Gisteren ging ik met de Thalys naar Parijs. Een lange rit, maar veel korter dan de treinreis die ik vijfentwintig jaar geleden met de trein maakte. In Bruxelle (niet Brussel dus,) stapten er twee dames in met een dochter. Franstalig. De dochter schatte ik een jaar of dertien, veertien. Ze was nog duidelijk meisje hoewel de eerste tekenen van wat ze lichamelijk worden ging in de lucht hingen. Twee strengen haar ter weerszijden van haar gezicht waren achter op haar hoofd samengebonden en hielden een bos krullerig lang haar uit haar gezicht en in bedwang. Een engelengezichtje met een mopsneusje. Dat mopsneusje zocht ik tevergeefs bij een van de begeleidende vrouwen omdat ik daarmee de moeder dacht te kunnen identificeren. Ik weet graag hoe de dingen zitten.

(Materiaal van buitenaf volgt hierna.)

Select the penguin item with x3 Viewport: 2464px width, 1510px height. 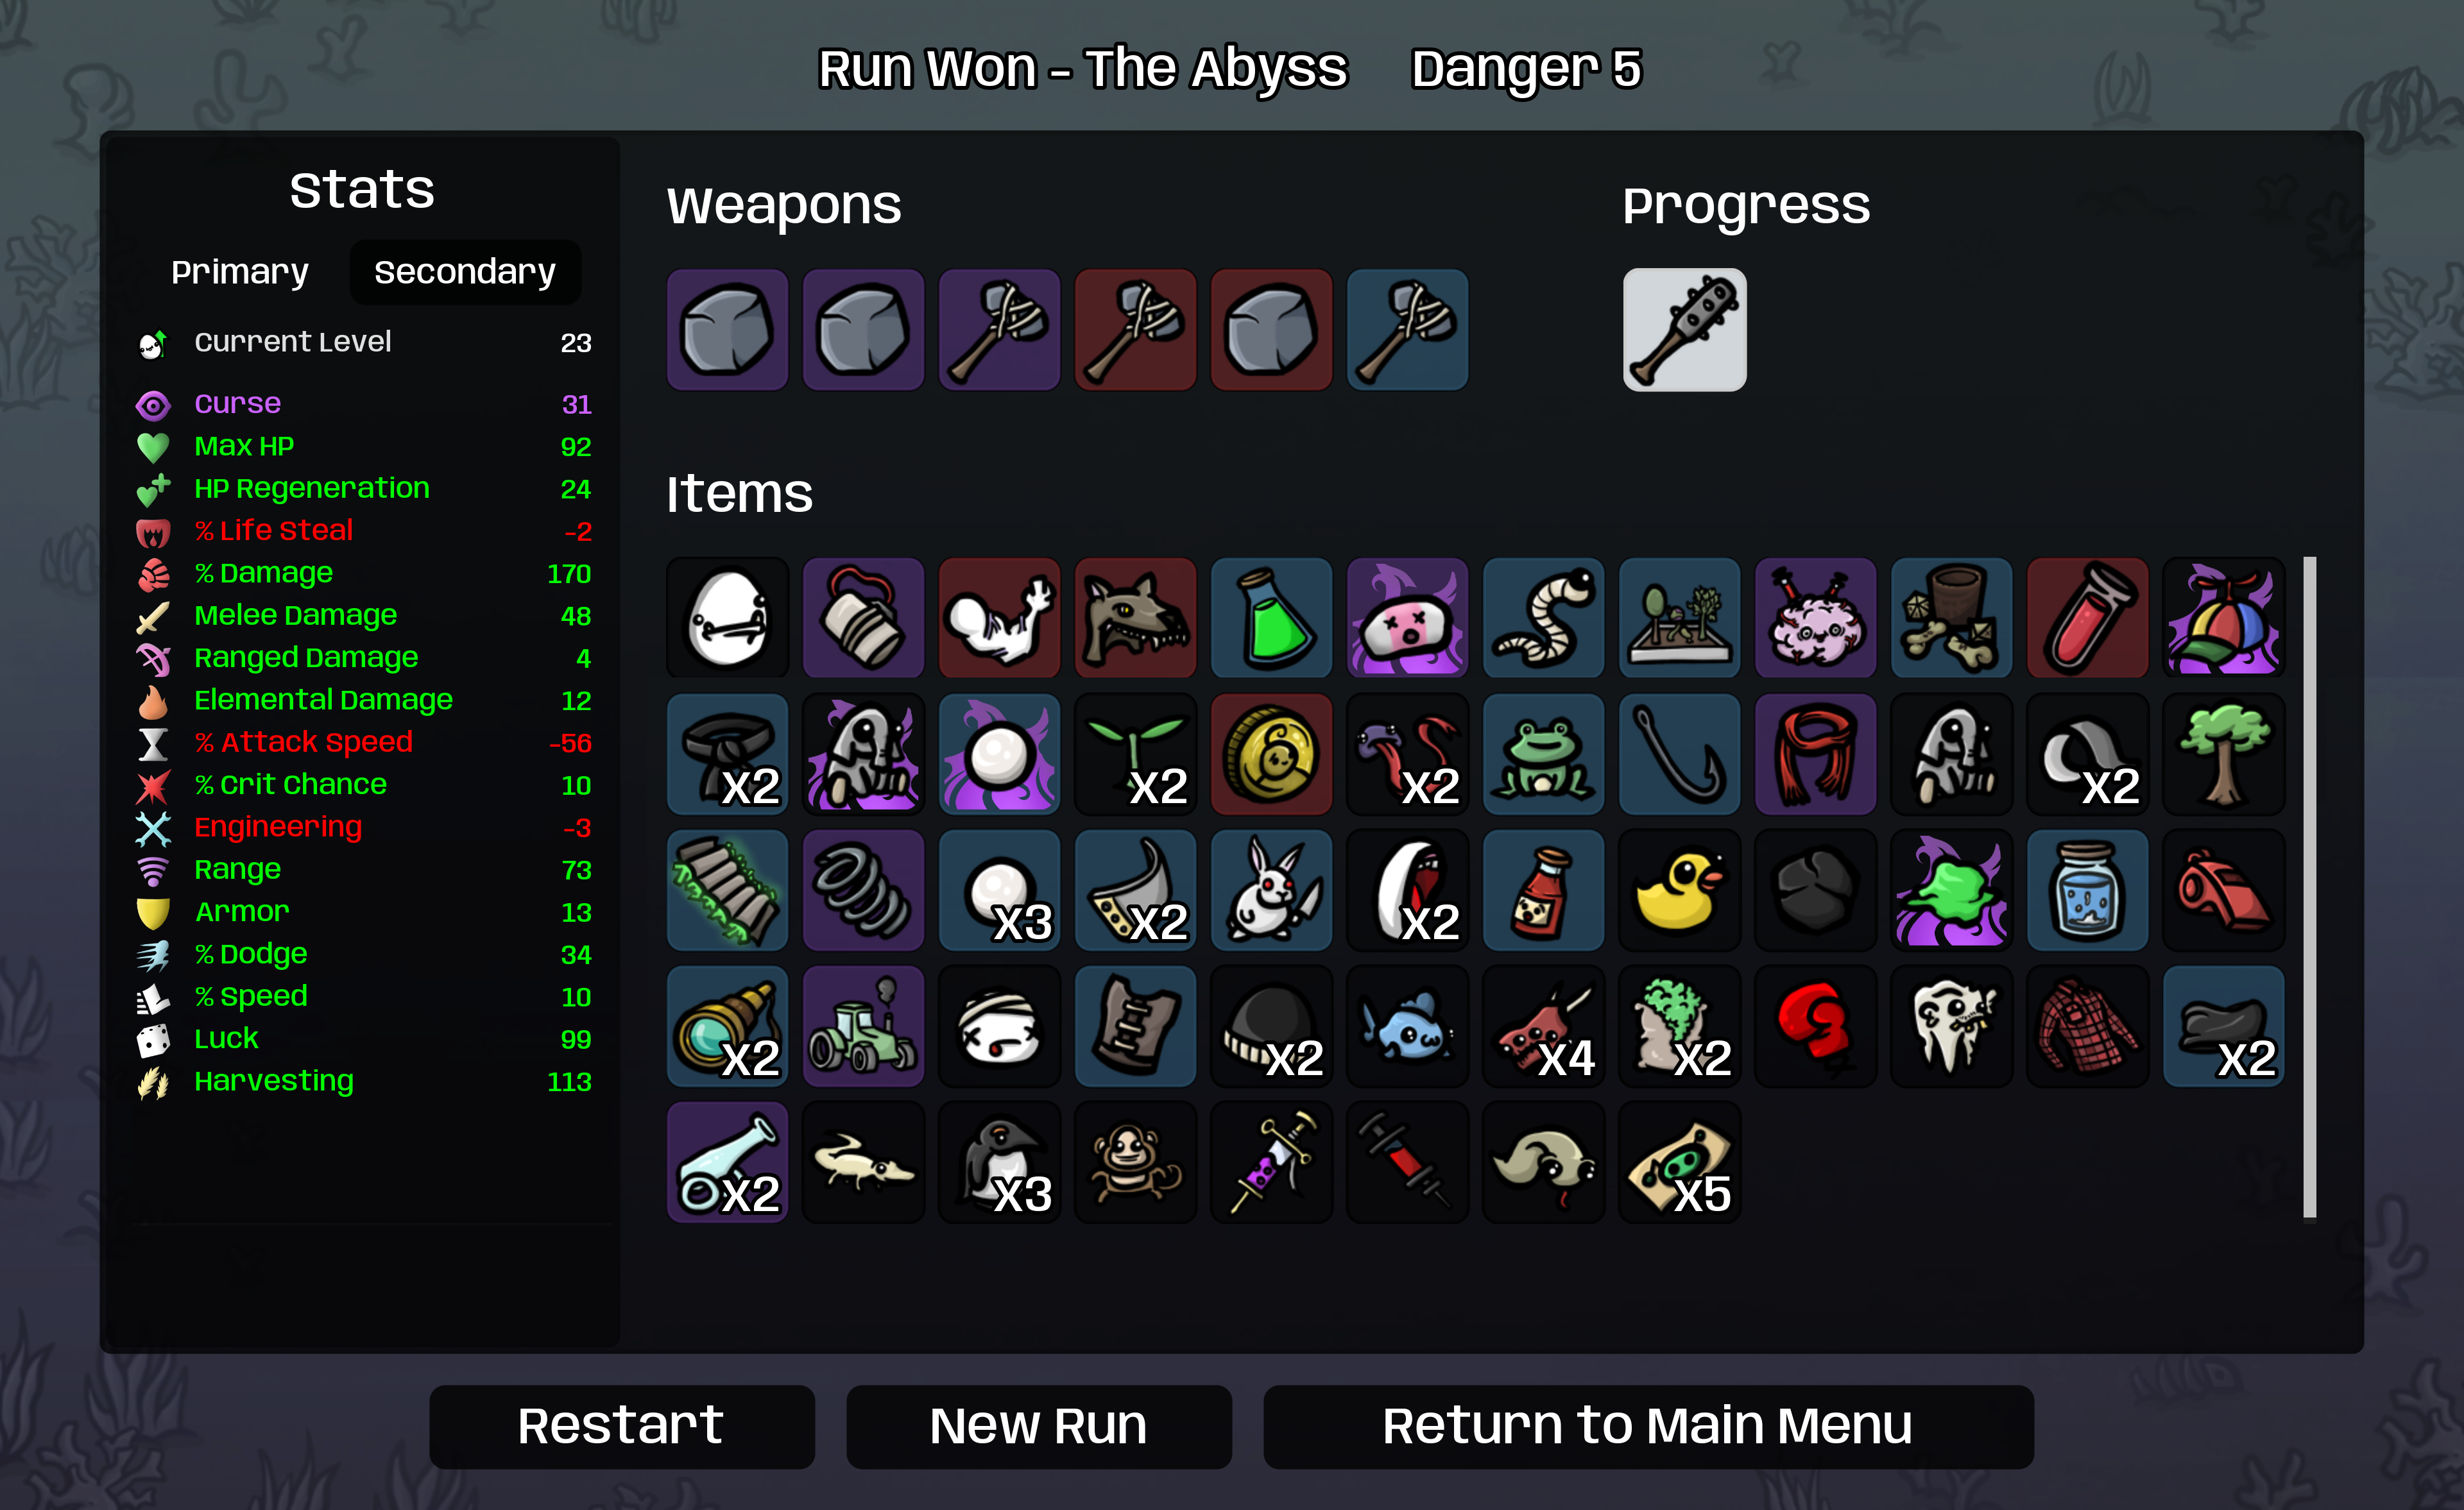[999, 1162]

Zodra de trein zich op station Brussel (sorry, Bruxelles) weer in beweging zette, trok het meisje haar tas naar zich toe en haalde ze schoolboeken te voorschijn. Ze begon geconcentreerd haar huiswerk te maken. Denkrimpeltjes boven haar neus. Achtereind van haar ballpoint nadenkend bewegend tussen haar lippen. Beetje geïrriteerd kijkend toen een van de haar begeleidende vrouwen iets tegen haar zei. Huiswerk ging duidelijk voor alles. En toen kwam bij mij de gedachte op dat sommige kinderen toch alles in het leven hebben: Intelligentie en vlijt. Een knap gezicht en liefhebbende ouders. En terwijl ik zo zat te mijmeren, pakte ze nuffig een pakje zakdoekjes en peuterde er een zakdoekje uit. En toen begon ze te snuiten. En te snuiten. En te snuiten. Waar kwam al dat snot vandaan. Alsof ze de inhoud van haar hersenpan door dat mopsneusje perste. Er leek geen eind aan te komen.
Achteraf beschouwd was ik zelf ook zo’n hardwerkende leerling. Alleen verschilden de momenten waarop ik mijn werkprestaties leverde met het meisje. Bij mij was de les zelf het piekmoment en niet het huiswerk. Huiswerk was mij vreemd. Dan had ik belangrijker dingen te doen zoals stripboeken lezen, plaatjes draaien of dromen over een ander leven. Tijdens de les hield ik me in eerste instantie bezig met wiskundige problemen; berekeningen maken over wanneer ik de beurt kreeg. Daarbij kwam veel kansberekening kijken. Vervolgens de bepaling wat ik wat moest doen gegeven het moment dat ik de beurt kreeg. Dat onderdeel moest ik dan ook nog vlekkeloos voor het voetlicht zien te krijgen. Kijk eens, dat was keihard werken! Zo ben ik mijn middelbare schooltijd toch redelijk glad doorgekomen.
In de klas had ik ook wel medeleerlingen die een andere strategie hadden dan ik. Meer van het eerder beschreven soort. Marianne was zo’n meisje in mijn klas. Zo’n knap gezichtje maar zo ongenaakbaar en onbenaderbaar. Volgens mij vond zij mij stom. Zoals ze alle jongens stom vond. En ik liet het zo.